Work item:
Show each line of the data below in which "computer" occurs.

Stored data:
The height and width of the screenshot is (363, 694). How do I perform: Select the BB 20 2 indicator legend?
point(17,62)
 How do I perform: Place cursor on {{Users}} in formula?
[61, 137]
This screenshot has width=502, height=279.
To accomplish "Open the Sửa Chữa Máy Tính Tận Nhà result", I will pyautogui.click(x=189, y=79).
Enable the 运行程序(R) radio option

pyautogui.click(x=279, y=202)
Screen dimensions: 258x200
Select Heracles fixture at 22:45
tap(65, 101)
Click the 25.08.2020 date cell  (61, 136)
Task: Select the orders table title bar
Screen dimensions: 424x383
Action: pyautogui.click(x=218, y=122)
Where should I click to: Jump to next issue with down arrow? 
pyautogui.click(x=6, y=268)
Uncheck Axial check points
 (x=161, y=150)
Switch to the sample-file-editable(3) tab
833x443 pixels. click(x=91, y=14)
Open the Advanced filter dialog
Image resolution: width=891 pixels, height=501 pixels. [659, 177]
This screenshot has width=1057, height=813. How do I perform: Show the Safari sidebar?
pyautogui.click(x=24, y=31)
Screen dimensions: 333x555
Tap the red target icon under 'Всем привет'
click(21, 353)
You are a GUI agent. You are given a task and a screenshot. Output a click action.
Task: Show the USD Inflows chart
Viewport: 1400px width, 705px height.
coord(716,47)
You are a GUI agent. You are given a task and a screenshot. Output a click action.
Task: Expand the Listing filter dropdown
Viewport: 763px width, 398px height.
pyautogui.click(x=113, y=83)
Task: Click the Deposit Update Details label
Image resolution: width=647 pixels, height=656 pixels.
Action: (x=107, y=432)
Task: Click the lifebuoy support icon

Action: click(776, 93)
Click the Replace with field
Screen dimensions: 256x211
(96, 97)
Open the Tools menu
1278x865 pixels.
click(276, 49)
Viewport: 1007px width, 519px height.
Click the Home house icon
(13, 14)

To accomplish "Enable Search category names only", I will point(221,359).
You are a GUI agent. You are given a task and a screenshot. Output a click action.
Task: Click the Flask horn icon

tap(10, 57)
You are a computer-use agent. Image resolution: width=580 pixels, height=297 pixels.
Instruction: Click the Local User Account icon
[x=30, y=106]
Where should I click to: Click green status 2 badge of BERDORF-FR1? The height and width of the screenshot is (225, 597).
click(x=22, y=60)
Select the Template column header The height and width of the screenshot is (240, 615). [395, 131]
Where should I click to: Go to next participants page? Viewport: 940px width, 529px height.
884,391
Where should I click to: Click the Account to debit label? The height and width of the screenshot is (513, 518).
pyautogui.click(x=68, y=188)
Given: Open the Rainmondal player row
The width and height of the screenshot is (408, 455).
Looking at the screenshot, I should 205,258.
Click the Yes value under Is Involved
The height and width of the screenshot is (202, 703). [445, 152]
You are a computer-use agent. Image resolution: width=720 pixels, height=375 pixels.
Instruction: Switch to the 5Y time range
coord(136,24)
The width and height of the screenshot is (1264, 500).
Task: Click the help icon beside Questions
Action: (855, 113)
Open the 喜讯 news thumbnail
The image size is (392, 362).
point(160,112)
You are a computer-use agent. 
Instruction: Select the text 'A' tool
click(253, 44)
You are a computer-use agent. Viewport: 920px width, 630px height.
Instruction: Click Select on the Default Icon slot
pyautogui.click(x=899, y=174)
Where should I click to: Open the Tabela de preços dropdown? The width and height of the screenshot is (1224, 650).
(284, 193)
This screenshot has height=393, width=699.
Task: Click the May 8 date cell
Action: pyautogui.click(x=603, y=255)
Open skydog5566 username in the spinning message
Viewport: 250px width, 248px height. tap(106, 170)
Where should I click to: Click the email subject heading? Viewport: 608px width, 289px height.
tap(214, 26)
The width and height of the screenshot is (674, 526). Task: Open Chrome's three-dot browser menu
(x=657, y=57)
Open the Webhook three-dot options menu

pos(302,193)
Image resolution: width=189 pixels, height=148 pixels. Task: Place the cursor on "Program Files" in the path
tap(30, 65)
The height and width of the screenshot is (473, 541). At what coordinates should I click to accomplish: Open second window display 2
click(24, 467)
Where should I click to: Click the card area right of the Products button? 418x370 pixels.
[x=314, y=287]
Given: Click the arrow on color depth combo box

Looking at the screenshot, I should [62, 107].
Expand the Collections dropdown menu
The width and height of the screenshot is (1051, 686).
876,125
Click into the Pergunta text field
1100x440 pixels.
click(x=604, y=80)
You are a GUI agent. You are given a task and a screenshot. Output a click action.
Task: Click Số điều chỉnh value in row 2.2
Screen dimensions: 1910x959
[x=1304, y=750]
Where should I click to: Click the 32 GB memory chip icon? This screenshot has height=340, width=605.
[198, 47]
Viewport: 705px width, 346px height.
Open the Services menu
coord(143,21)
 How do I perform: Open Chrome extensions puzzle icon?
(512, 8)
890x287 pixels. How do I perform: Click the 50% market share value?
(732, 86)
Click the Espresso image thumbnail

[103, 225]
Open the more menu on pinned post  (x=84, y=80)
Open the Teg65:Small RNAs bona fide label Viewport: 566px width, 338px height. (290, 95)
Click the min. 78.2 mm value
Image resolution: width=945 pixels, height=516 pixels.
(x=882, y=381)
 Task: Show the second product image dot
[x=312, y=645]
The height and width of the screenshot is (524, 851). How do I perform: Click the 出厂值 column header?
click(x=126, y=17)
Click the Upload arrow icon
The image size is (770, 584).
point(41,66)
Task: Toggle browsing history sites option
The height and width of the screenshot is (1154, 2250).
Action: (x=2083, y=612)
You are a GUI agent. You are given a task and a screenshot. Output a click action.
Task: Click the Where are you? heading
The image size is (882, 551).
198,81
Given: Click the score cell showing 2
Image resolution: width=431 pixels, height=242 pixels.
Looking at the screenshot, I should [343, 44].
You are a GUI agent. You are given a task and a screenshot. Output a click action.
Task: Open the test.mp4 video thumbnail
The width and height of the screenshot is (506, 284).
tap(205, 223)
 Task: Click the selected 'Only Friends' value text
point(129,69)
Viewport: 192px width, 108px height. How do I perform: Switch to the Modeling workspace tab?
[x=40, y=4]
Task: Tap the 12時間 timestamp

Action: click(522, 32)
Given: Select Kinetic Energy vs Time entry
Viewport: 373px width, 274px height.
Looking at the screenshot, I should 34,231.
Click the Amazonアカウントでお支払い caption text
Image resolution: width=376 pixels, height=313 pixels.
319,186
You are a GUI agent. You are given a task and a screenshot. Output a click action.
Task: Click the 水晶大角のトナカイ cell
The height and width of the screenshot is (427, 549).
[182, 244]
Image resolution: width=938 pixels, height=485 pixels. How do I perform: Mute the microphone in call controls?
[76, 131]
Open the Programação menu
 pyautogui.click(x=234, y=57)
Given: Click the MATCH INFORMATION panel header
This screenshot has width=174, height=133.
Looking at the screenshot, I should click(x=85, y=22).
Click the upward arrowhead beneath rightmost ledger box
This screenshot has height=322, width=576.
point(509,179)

Response to this exercise:
You are a computer-use agent. Image resolution: width=580 pixels, height=297 pixels.
You are a computer-use agent. Image resolution: width=720 pixels, height=375 pixels.
You are a computer-use agent. 
You are a computer-use agent. Viewport: 920px width, 630px height.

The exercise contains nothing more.